Egypt plans to build villages for Sinai Bedouins

Move is part of an effort to wean off nomadic tribes in the region from the cross-border smuggling industry with the Gaza Strip.

CAIRO // The Egyptian government will finish building 17 new villages in the restive North Sinai region by the end of the year, as part of an effort to mollify the peninsula's impoverished Bedouin population whose dissatisfaction with the government led to violence over the summer.

The new developments, which include plans for industrial projects to provide employment for the area's future residents, are part of a targeted effort to wean the 12 largely nomadic Bedouin tribes in the region from the lucrative cross-border smuggling industry with the Gaza Strip, a Palestinian enclave that has been under an Israeli blockade since 2007.

"The villages projects are designed to settle the Bedouins into developed areas, to give them steady livelihoods and help them live within integrated communities," Murad Muwafi, the governor of North Sinai, said.

"This will help end the smuggling of goods, such as food and petrol, through tunnels to Gaza and the smuggling of migrants across the border."

The question of economic development is central to the Bedouins' grievances with the Egyptian government, which Bedouins believe has sidelined them from the Sinai's growing tourism industry. But a North Sinai Bedouin leader said yesterday that the government should back its efforts with security guarantees if it hopes to truly satisfy the Bedouin people.

"Establishing 17 villages is good for development but there are other problems that need to be solved," said Hussein Abu Mohammed, a prominent member of the Al Sawarqa tribe in Rafah in North Sinai.

Poverty has led many Bedouins to earn a living by smuggling through hundreds of tunnels that run underneath the Egyptian-Gaza border and by trafficking Sub-Saharan African migrants into Israel. Human rights groups have repeatedly criticised the Egyptian government for its shoot-to-kill policy towards Africans who try to enter Israel illegally.

While Mr Abu Mohammed acknowledged the involvement of Bedouins in smuggling, he and other Bedouins have complained that heavy handed police tactics in the region, such as violent raids on villages that have ended in civilian deaths, represent the most immediate cause for Bedouin resentment towards the Egyptian government.

During the summer, repeated clashes between Bedouins and Egyptian security forces heightened tensions and led to civilian deaths after members of the Sinai Bedouin community were linked to attacks on a gas pipeline.

Mr Abu Mohammed said the ministry of interior's security policies reflected government officials' deep suspicion of the Bedouins and their isolated, private way of life. And if the government hopes to use the new developments to settle the 12 largely nomadic tribes of the North Sinai, they should expect resistance.

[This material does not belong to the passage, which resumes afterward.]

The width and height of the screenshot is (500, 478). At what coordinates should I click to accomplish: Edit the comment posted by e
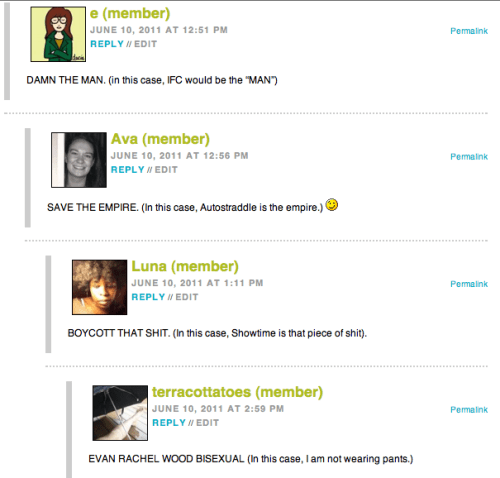coord(146,44)
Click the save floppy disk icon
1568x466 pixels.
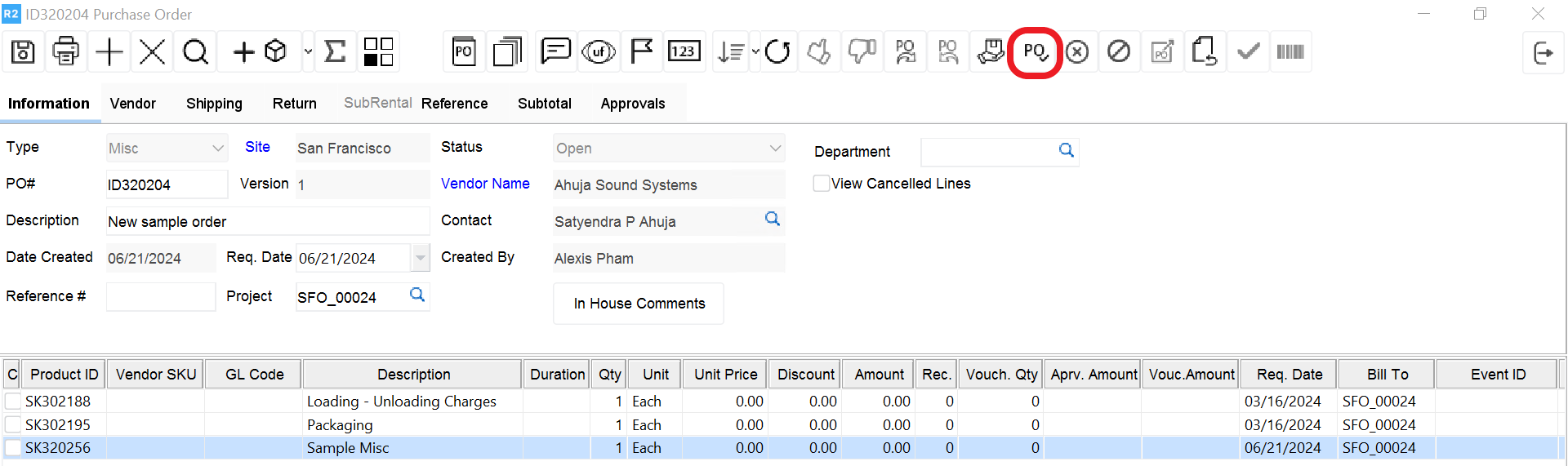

"I think that the government looks to Bedouins as an inferior sector of people. They don't have esteem for them," Mr Abu Mohammed said. "I heard that a few villages are being established with the intention of evacuating people who live near the border with Rafah and moving them to new villages. If this is the case, no. It's impossible if I'm settled in the land of my fathers and grandfathers and then they come and evacuate me. No, this won't work."